Putting the accent in the right place

Even in an era of globalization, regional accents are still with us.

Amid the excitement of British pop singer Adele's triumph at the Grammy Awards earlier this month, inquiring minds want to know, why does the accent of her singing voice sound so different from the accent of her speaking voice?

The difference between a singer's speaking voice and singing voice can be startling. And different musical genres have different native accents: the twang of country singers, for instance.

Regional accents were already on my mind as I tuned into the buzz about Adele. The Independent had a "trend" piece on people signing up for elocution lessons to help them sound less like where they came from and more like where they want to go – professionally, at least. The Economist's language blog, Johnson, noted that the trend, if it really was one, had less to do with losing an accent and more with acquiring one – "received pronunciation," or RP, or what Americans may think of as "BBC English."

And speaking of received standards: I've just taken an online quiz that purports to identify which American accent a test-taker has.

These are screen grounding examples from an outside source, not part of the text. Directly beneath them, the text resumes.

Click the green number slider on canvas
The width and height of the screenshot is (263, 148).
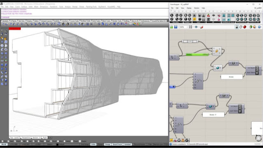pos(197,54)
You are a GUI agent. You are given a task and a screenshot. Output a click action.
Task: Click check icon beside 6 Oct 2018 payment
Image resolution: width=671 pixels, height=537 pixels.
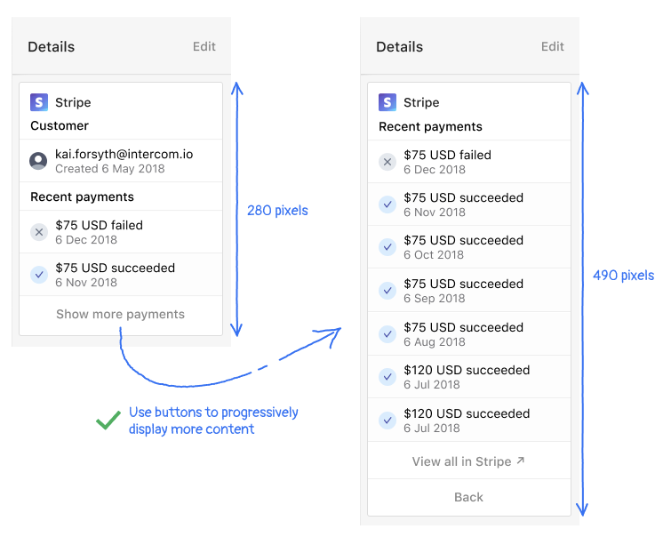(387, 247)
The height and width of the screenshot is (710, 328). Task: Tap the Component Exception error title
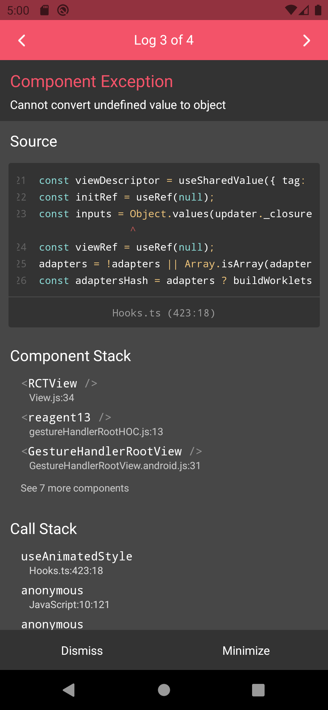pyautogui.click(x=91, y=82)
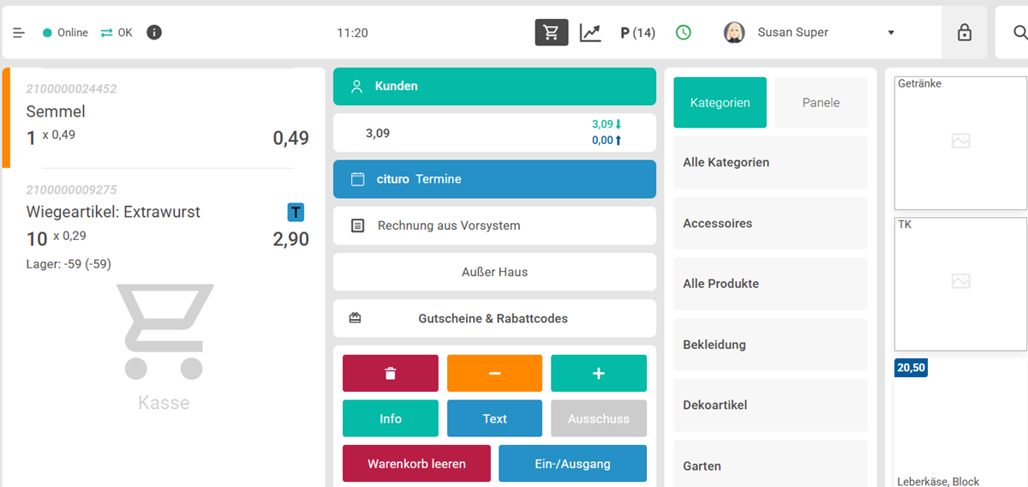Screen dimensions: 1028x487
Task: Click the green clock icon
Action: [x=683, y=33]
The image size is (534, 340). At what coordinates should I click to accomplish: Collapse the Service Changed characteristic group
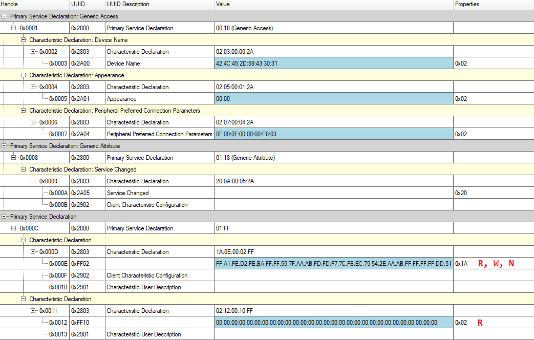(23, 169)
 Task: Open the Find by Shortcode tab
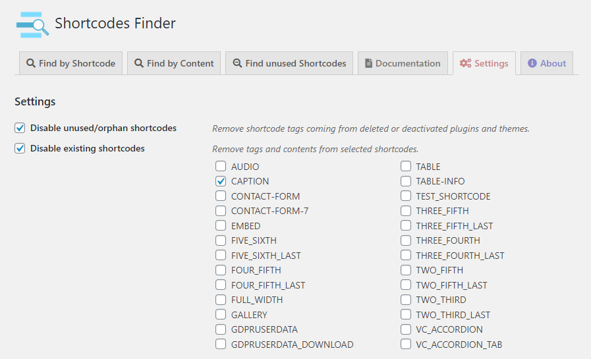point(70,64)
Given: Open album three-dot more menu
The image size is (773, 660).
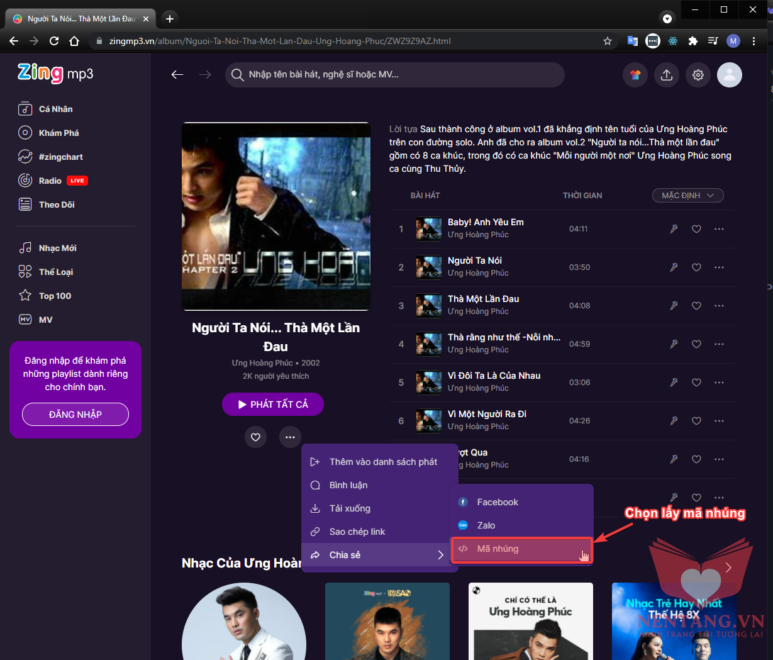Looking at the screenshot, I should [290, 437].
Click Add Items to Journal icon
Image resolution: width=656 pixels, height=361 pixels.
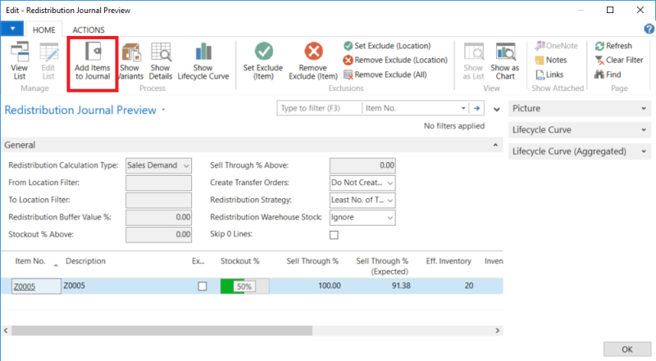[x=93, y=52]
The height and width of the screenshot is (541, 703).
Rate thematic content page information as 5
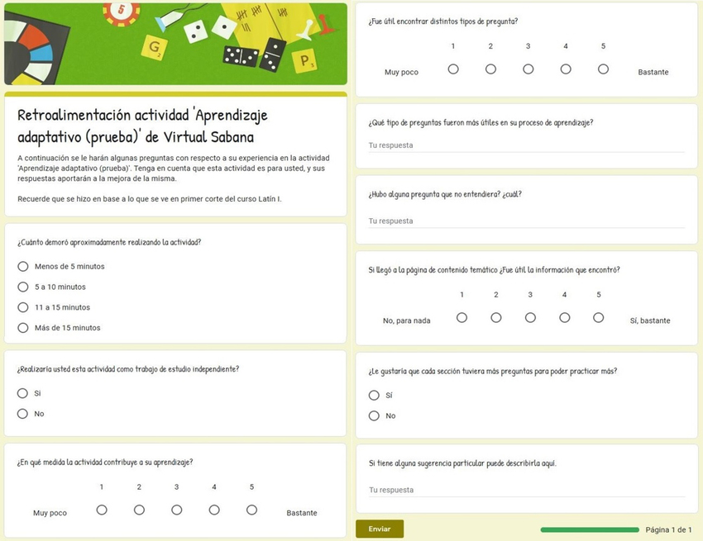point(598,318)
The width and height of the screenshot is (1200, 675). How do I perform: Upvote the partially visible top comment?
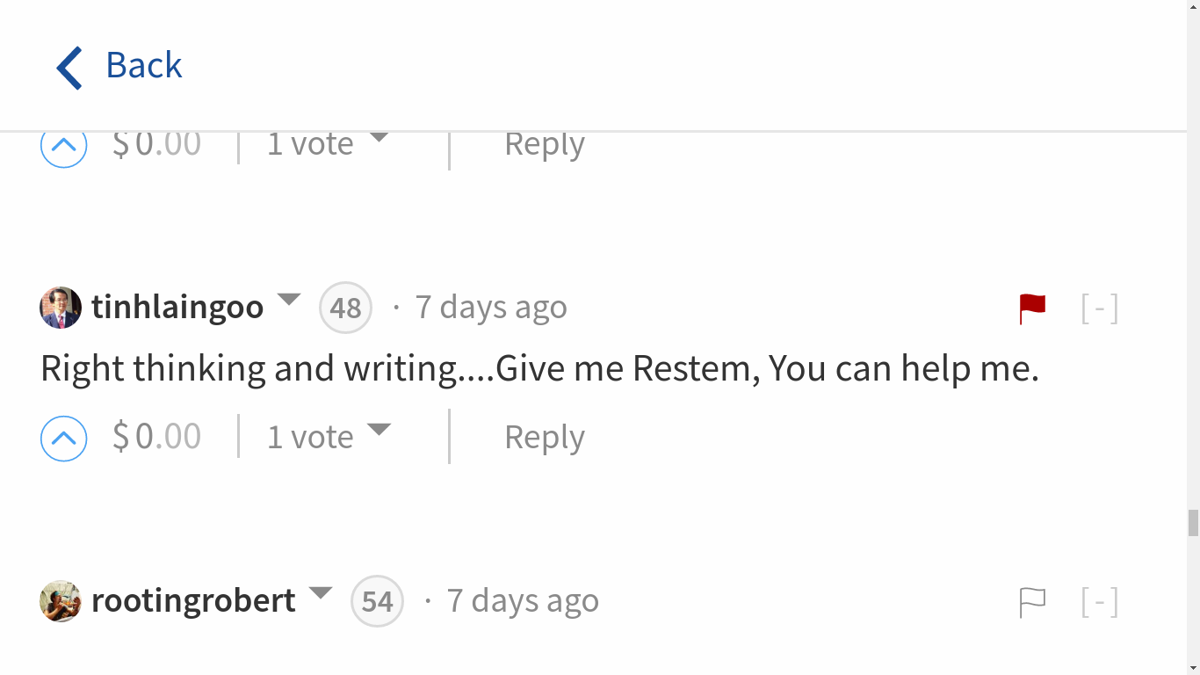coord(64,146)
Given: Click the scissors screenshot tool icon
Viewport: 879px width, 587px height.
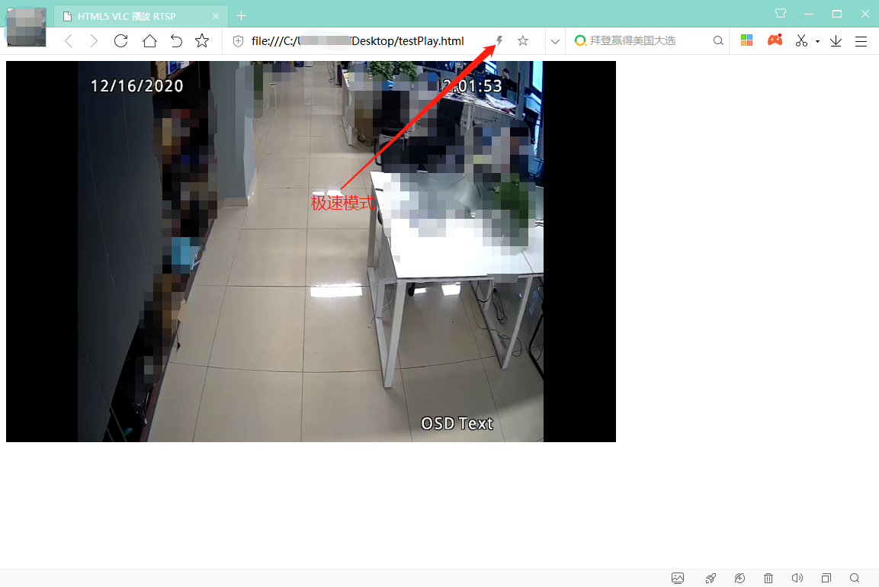Looking at the screenshot, I should pyautogui.click(x=800, y=40).
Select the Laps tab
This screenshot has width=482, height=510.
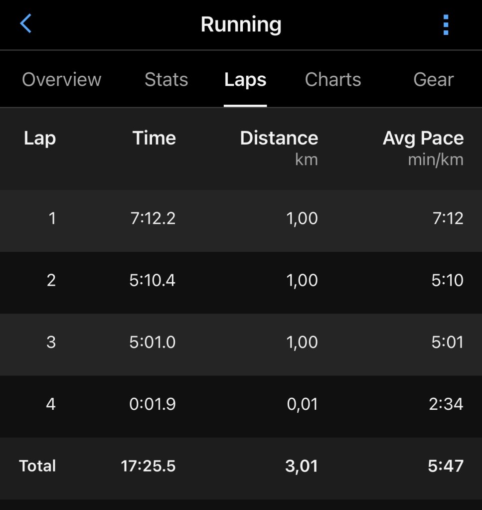coord(245,80)
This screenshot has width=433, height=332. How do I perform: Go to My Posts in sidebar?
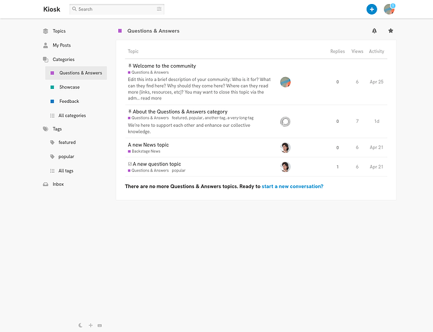(x=61, y=45)
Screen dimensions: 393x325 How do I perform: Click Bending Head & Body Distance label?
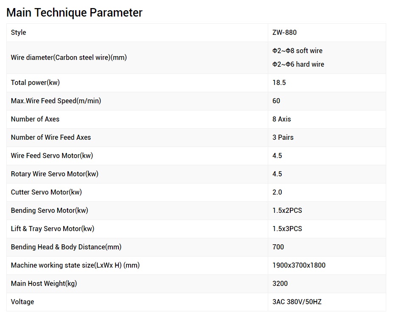click(x=66, y=247)
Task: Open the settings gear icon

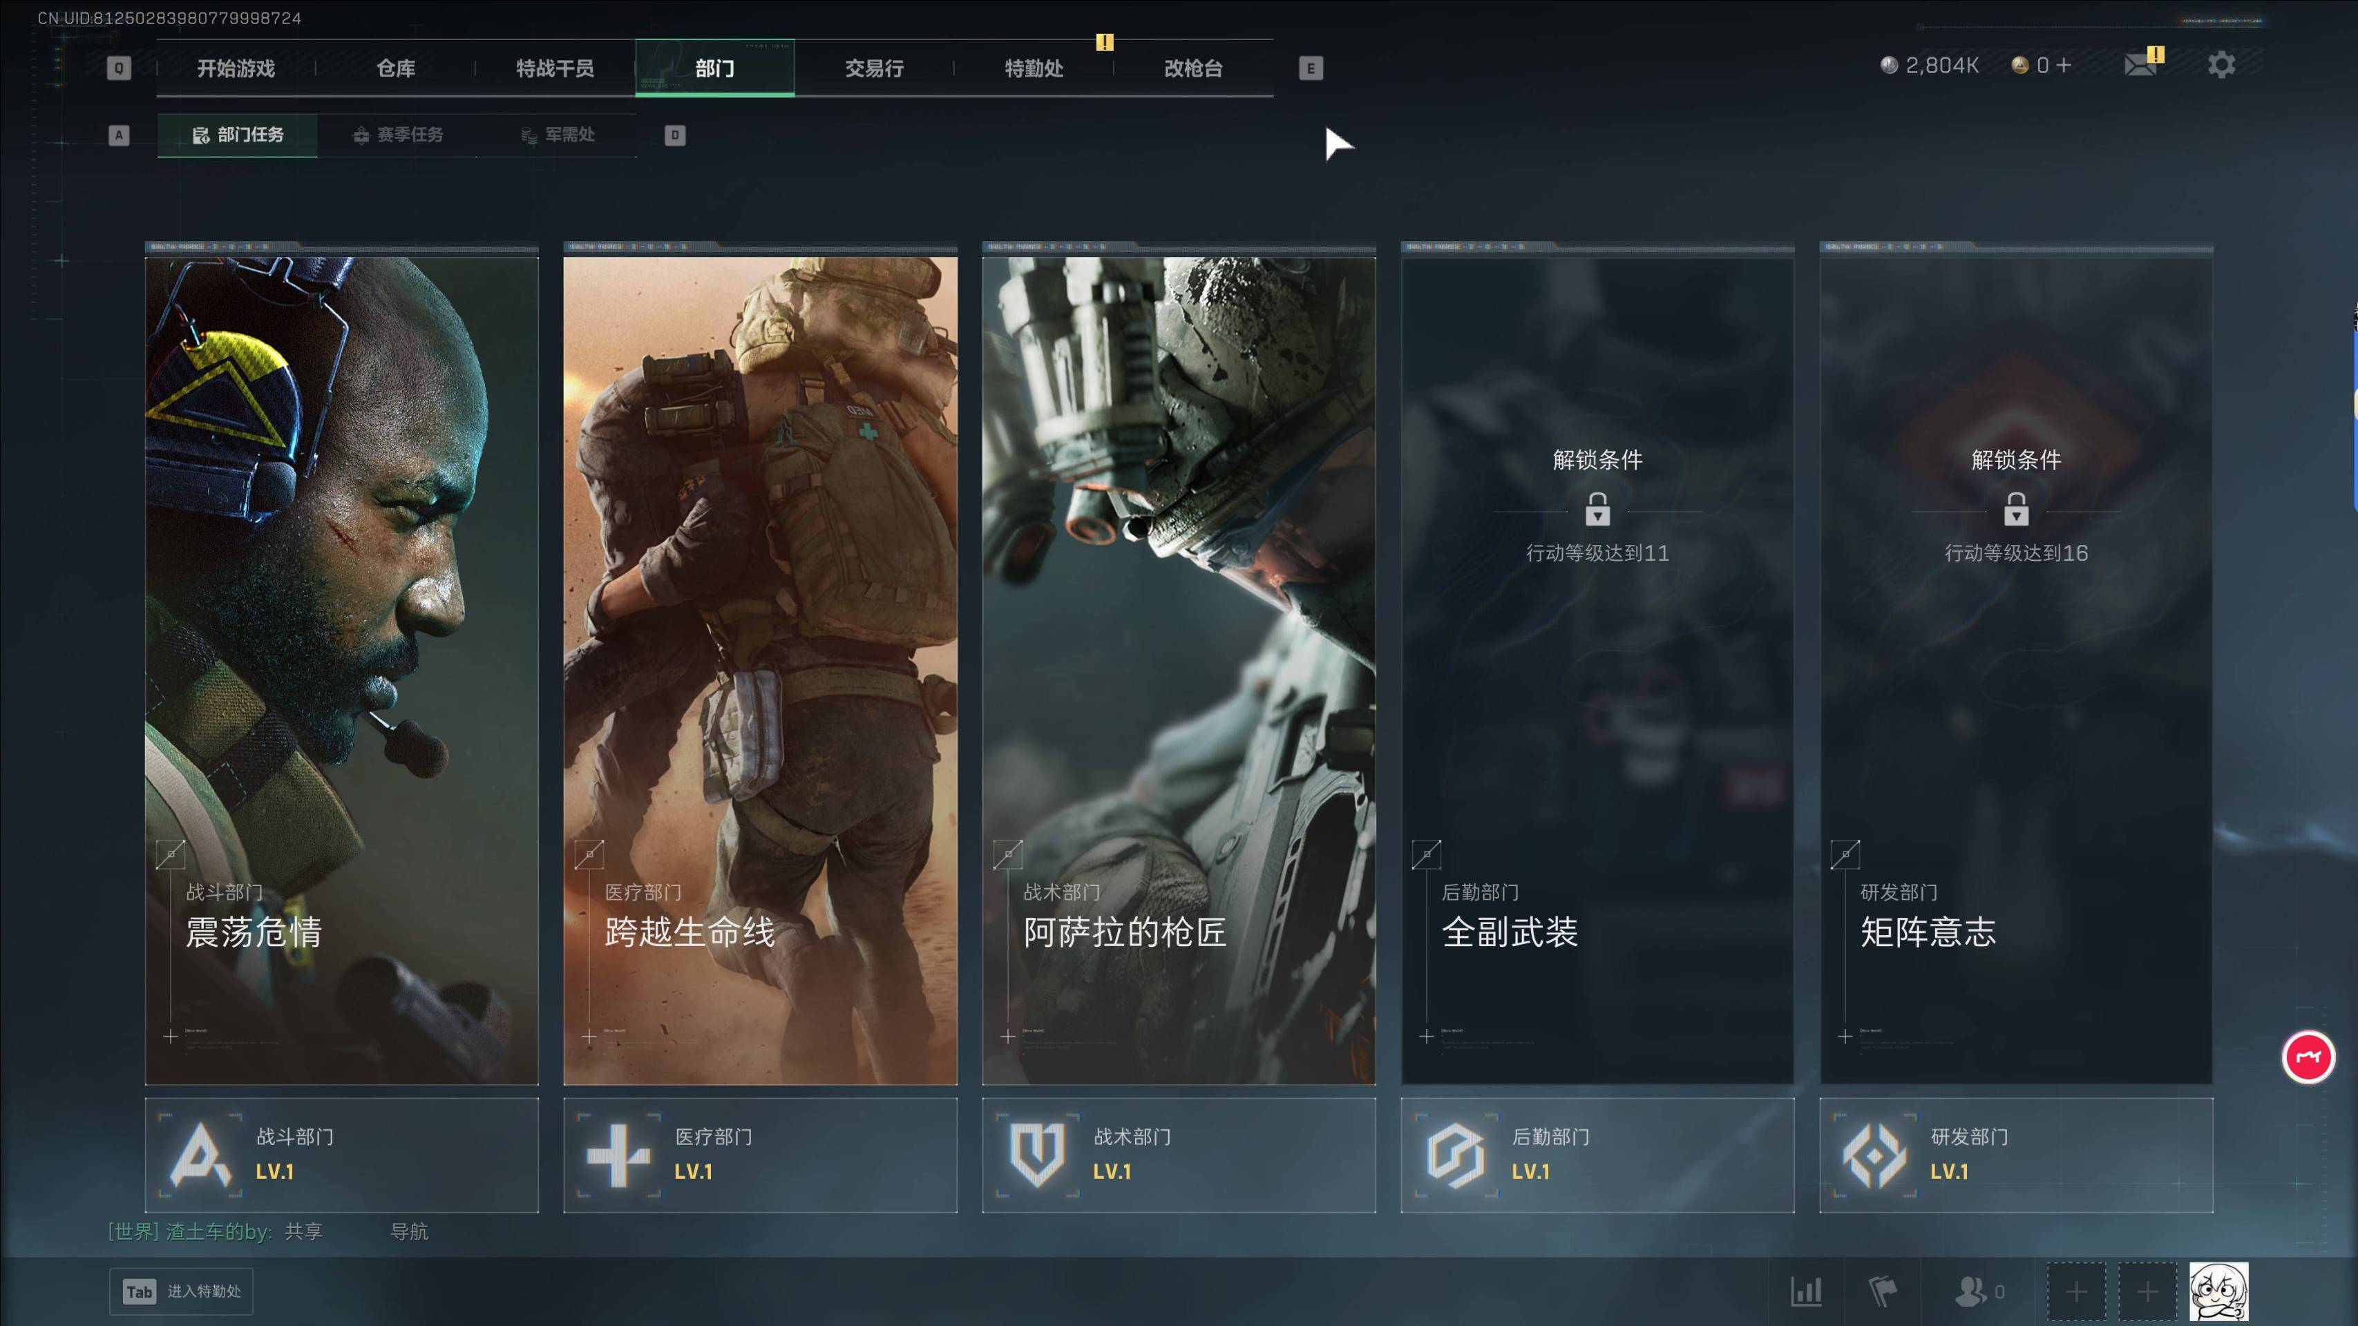Action: (2221, 65)
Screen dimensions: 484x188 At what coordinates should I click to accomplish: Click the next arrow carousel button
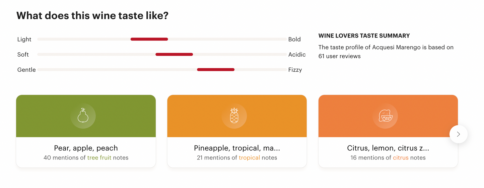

Some Americans, the setup suggested, don't realize they even have an accent. But after I had punched through all the questions, hoping for some new self-understanding, phonologically anyway, the assessment came back that my accent was the one widely considered to be not an accent at all: Midwestern.

The questions focused on some short vowel sounds and the distinctions people make (or don't make) between them: dawn and don, caught and cot, and pen and pin. It asked about marry, Mary, and merry – three distinct words in parts of the US, but complete homophones in the mouths of millions.

It did not ask about the letter "r," present, absent, or "intrusive" (the Boston lawyer's announcement that he's "withdraw-ring" his appeal, for instance). They might have asked, but did not, "Is it possible for the word 'today' to have three or even four syllables?" In the South, I can attest, the answer is yes.

The regional accent story I cannot top, though, appeared in the British newspaper the Daily Mail. It told of a woman in the south of England who took ill and was left unable to speak. After a month of therapy she got her voice back. But she was inexplicably speaking with a French accent instead of the dialect of her native Birmingham, in the English Midlands. "Foreign accent syndrome," the doctors call it. The Daily Mail piece, helpfully illustrated with photos of Birmingham and Paris, quoted the woman: " 'I was so happy I could talk but when I started to say words I was thinking this is not how I speak. It didn't sound like me.

" 'I didn't think any more about it until I bumped into my neighbour outside. Her grandson, who's three, was there and he asked me why I was speaking like I was from France.' "

It's tempting to play this one for laughs. We may not have the whole story. But the woman's distress shows how closely voice and identity are related.

As humanity gets homogenized in the great Mixmaster of the global economy, it may be fair to wonder whether regional accents – those sets of sounds that anchor people in one specific place or another – will continue to matter.

But I have a hunch they always will.